Egyptian dilemma: Self-evident truths vs. self-evident interests
The Wall Street Journal reported that the seismic transformation in Egypt has opened a wider debate between American conservatives centered on an age-old question: Should American foreign policy value freedom and liberty or stability and calculated foreign policy interests?
It is a debate that I’ve been thinking a lot about after hearing Glenn Beck pound President Obama for fanning the flames of the protesting horde. Beck thinks the whole exercise, and Obama’s encouragement of it, was a fool’s errand from the American perspective. He believes the infamous Muslim Brotherhood is destined to fill the power vacuum, a development that can only be bad news for America, Israel and our allies.
I can’t speak to Beck’s assumption that jihadis will inevitably claim the mantle of power in Egypt. And frankly neither can he. But his musings aren’t without some legitimacy. He made me wonder: Exactly who is right in all this?
Is America’s very practical interest in standing with “allies” in the Middle East uppermost, or are the “self-evident truths” of “life and liberty” self-evident for freedom-loving Egyptians too?

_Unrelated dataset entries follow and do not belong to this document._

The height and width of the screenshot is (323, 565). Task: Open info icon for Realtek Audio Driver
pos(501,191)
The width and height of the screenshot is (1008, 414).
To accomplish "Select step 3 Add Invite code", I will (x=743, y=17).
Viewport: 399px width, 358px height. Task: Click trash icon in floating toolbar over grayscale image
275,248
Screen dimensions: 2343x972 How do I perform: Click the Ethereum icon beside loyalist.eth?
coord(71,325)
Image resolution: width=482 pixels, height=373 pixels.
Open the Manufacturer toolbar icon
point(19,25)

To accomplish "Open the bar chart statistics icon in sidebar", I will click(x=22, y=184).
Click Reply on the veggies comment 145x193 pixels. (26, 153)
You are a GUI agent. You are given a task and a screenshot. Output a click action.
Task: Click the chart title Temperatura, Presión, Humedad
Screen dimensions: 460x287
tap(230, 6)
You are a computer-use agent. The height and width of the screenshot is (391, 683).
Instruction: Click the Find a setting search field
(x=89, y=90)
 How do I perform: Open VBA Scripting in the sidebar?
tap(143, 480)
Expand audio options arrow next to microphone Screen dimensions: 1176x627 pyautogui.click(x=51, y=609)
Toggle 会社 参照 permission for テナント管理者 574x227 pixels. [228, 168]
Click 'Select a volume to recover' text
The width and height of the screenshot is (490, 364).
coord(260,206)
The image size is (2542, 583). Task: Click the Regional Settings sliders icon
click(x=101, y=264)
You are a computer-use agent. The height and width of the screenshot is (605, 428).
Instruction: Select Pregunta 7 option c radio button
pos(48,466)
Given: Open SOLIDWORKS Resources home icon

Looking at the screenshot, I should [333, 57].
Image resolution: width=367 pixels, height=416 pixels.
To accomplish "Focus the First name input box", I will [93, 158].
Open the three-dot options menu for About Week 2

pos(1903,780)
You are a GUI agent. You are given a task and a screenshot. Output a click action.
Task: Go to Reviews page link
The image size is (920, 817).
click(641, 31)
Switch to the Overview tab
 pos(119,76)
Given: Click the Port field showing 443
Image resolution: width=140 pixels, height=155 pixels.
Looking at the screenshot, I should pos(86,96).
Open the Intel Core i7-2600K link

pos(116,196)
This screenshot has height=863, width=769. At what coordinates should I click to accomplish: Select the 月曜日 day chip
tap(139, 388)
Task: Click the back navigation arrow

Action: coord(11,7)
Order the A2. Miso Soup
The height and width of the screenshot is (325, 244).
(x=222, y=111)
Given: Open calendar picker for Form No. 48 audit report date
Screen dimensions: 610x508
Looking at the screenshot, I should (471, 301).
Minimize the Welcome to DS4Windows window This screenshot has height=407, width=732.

It is a thorny choice that’s fraught with peril, no matter which camp you plop down in. It’s a question that an oscillating Obama obviously wrestled with in the early days of it, too.
As the Journal notes, it’s a debate with modern origins in the Cold War. Then, conservatives (including Ronald Reagan) were captured by the thinking of conservative foreign policy luminary Jeane Kirkpatrick, who, according to the Journal, “argued that the U.S. was better off supporting authoritarian regimes friendly to America, even if their leaders were unsavory, than totalitarian Communist governments. The former might evolve toward democracies, she argued, while the latter never would.”
But the geo-political calculus in the here-and-now is different than the Cold War context that shaped Kirkpatrick’s (and Reagan’s) worldview. In Egypt, we are actually seeing one of those authoritarian regimes that’s trending toward democracy, as Kirkpatrick postulated nearly 30 years ago.
The turmoil in Egypt frames the present choice starkly. There, America had a bona fide friend in Hosni Mubarak, a leader who anchored one corner of the Arab world with something other than jihadist ambitions. Mubarak honored a decades-old peace deal with Israel, and quelled radicalism in the long stretch of the Arab street that he controlled.
But Mubarak also oppressed the freedom-loving and democratic impulses of peaceful Egyptians.
And that’s what has conservatives in an intellectual dust-up.
The Journal notes that big-stick conservatives like Dick Cheney, Charles Krauthammer and Beck take the view of hardened realists — America is better off with the despot we know than betting on a democracy movement that could lead to the elections of radical elements.
Bill Kristol, famed neo-con and chief intellectual architect of George W. Bush’s intervention in Iraq, takes a different view. He takes Obama’s view. The Journal reports: “Mr. Kristol, in a new editorial, strikes a markedly different tone. ‘It’s an unhealthy sign,’ he writes, ‘when American conservatives are so fearful of a popular awakening that they side with the dictator against the democrats. Rather, it’s a sign of fearfulness unworthy of Americans.’ “
One of my closest friends in politics, himself a hardened realist who disdains the radical impulses of the Arab street, nonetheless takes the side of Kristol — and Obama.
An unprompted e-mail from my pal showed up just as I was about to write a summation in defense of self-evident truths over self-evident interests. My friend put it better than I could.
“The more I think about it, the more I think this might need to happen. Every human being has God-given natural rights, and those rights cannot be repressed forever. It’s going to be messy, yes ... But it wasn’t all puppy dogs and love songs in America once the framers signed that magical document in 1776. America went through some bad times on our road to universal suffrage, constitutional democracy, and a stable society.”
My friend sagely continues: “On balance democracy remains the last, best hope for humanity, and it has a much better record than dictatorship does. And that’s got me leaning toward casting my lot with the people in the streets rather than the unpopular despots hiding in high-walled compounds behind riot police.
“Maybe, just maybe, all these people are finally reaching for those inalienable freedoms our forefathers seized from our unelected colonial masters by force more than 200 years ago.”
I can’t help but agree. In the end, it will be up to the same protestors to decide the fate of that which is theirs.
But maybe, just maybe, indeed.
Josh Penry is the former Colorado Senate minority leader, and a graduate of Grand Junction High School and Mesa State College.